A bordo do navio, o salão de festas transformou-se em maternidade improvisada e, para desgosto dos passageiros mais jovens, foi cancelado o baile que se costumava realizar. Pouco ou nada estava ainda preparado para a chegada da apressada menina. Quando o barco escalou no Funchal, ilha da Madeira, o seu pai desembarcou para comprar algumas coisas. “As minhas primeiras vestes, costumo dizer, são da ilha da Madeira”, conta. Daí a viagem continuou e chegaram ao seu destino, Lisboa, onde foi baptizada e viveu até aos dois anos.
Depois, regressaram ao Fogo. Aí passou a infância até terminar a Primária. “Não havia Liceu no Fogo, acabávamos a 4ª classe e aqueles que podiam, tinham de sair. Ora iam para São Vicente, ora para a Praia”. Aos 10 anos, Ondina rumou para a terra da mãe para continuar os estudos. Ao Fogo ia regressando, pelo mar temeroso, apenas nas férias. Ao fim de dois anos, mudou-se para a Praia onde estudou do 3º ao 6º ano. O último ano do Liceu, na altura o 7º, fê-lo já em Portugal e por Lisboa ficou, ingressando a Faculdade de Letras.
A sua apetência para a área de Letras revelara-se, aliás, desde bem cedo. Hesitou, ainda no liceu, entre filologia românica e filologia germânica, mas a primeira “venceu”.
“Às vezes, há motivações que não sabemos de onde vêm, mas houve um episódio” que lembra e poderá te sido decisivo na escolha. No fim do 5.º ano, estava Ondina a tratar da escolha da alínea na secretaria da sua escola. E a escolha oscilava entre as duas filologias. Eis que chega a sua professora de Português, a mesma que classificava as suas redacções, não com Bom ou Mau, mas como Original. A professora, Gabriela Mariano, disse-lhe então “Não sejas pateta! Tu és de filologia românica, não te metas em germânicas”. Assim foi.

____________________

INSTRUÇÕES DE TRABALHO —
1 – Converte numa lista JSON de strings as linhas das entradas, uma string por linha e sem linhas em branco: começa na linha que contém "Given: Open Groups in the sidebar menu" e termina depois da que contém "pos(1219,33)".
2 – Prossegue o excerto sobre a infância e os estudos de Ondina a partir do ponto em que ele termina.
As entradas abaixo não têm qualquer relação com o excerto.

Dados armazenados
____________________

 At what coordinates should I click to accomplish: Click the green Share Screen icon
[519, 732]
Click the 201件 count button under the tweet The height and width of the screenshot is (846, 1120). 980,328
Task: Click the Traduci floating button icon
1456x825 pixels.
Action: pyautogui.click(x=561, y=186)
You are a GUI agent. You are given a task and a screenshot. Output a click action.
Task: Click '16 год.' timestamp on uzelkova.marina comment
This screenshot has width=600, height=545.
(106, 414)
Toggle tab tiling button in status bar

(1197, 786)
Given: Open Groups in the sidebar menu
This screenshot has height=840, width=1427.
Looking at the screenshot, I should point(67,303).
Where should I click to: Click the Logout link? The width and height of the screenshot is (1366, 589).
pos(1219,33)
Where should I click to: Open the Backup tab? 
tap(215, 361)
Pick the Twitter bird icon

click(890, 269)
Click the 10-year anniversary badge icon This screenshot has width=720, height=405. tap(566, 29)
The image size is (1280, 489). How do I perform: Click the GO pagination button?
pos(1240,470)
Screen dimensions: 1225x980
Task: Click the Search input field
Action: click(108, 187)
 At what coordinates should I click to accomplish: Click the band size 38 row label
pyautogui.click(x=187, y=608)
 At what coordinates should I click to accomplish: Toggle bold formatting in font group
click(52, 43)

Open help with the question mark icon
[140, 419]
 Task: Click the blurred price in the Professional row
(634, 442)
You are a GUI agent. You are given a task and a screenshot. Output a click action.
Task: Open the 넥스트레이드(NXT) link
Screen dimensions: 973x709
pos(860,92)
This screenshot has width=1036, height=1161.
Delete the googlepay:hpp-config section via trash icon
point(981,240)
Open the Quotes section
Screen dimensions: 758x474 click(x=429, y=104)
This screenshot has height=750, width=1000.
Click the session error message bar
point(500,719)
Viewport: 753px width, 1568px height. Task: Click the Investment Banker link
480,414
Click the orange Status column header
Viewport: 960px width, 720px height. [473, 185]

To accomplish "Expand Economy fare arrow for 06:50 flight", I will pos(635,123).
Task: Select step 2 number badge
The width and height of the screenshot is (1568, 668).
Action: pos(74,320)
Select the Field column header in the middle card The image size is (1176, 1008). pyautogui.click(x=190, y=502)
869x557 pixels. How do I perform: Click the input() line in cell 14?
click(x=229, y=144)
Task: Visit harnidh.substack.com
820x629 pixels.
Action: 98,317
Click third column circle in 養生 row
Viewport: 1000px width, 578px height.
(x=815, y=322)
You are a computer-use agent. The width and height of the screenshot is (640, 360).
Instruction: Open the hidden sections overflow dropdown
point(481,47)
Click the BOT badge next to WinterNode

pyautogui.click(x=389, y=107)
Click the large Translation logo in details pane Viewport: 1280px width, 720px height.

____________________

RESPOSTAS POR TAREFA —
1 –
[
  "Given: Open Groups in the sidebar menu",
  "This screenshot has height=840, width=1427.",
  "Looking at the screenshot, I should point(67,303).",
  "Where should I click to: Click the Logout link? The width and height of the screenshot is (1366, 589).",
  "pos(1219,33)"
]

2 –
Seguiu românicas. Mas na verdade, a sua primeira paixão nem foram as ‘filologias’.
“Eu queria, de facto, era fazer teatro, ir para o conservatório”. A mãe, “professoral”, levo-a a ponderar. O que faria, de regresso a Cabo Verde, com a sua formação em Teatro? O mais provável seria acabar por ser professora.
“Nem te realizas como actriz, nem como professora”. O melhor seria, aconselhou, primeiro ter o curso de professora.
Ondina seguiu o conselho. Embora tenha desistido de ser actriz, o teatro continuou presente na sua vida, enquanto estudante e depois, já enquanto docente. “Como professora tive essa oportunidade de ensaiar alunos. Formava sempre um grupo de jograis, dizedores de poemas, e também grupo de teatro”, lembra.
Entretanto, foi ainda em Lisboa, durante a faculdade, que conheceu Armindo Ferreira, estudante de engenharia do Instituto Superior Técnico, e seu futuro marido. Terminou o curso, trabalhou, casou e teve filhos. Deu-se então o 25 de Abril.
“Estava no horizonte o calar das armas, a paz a ser firmada entre os movimentos da Independência”. A família rumou à Guiné-Bissau.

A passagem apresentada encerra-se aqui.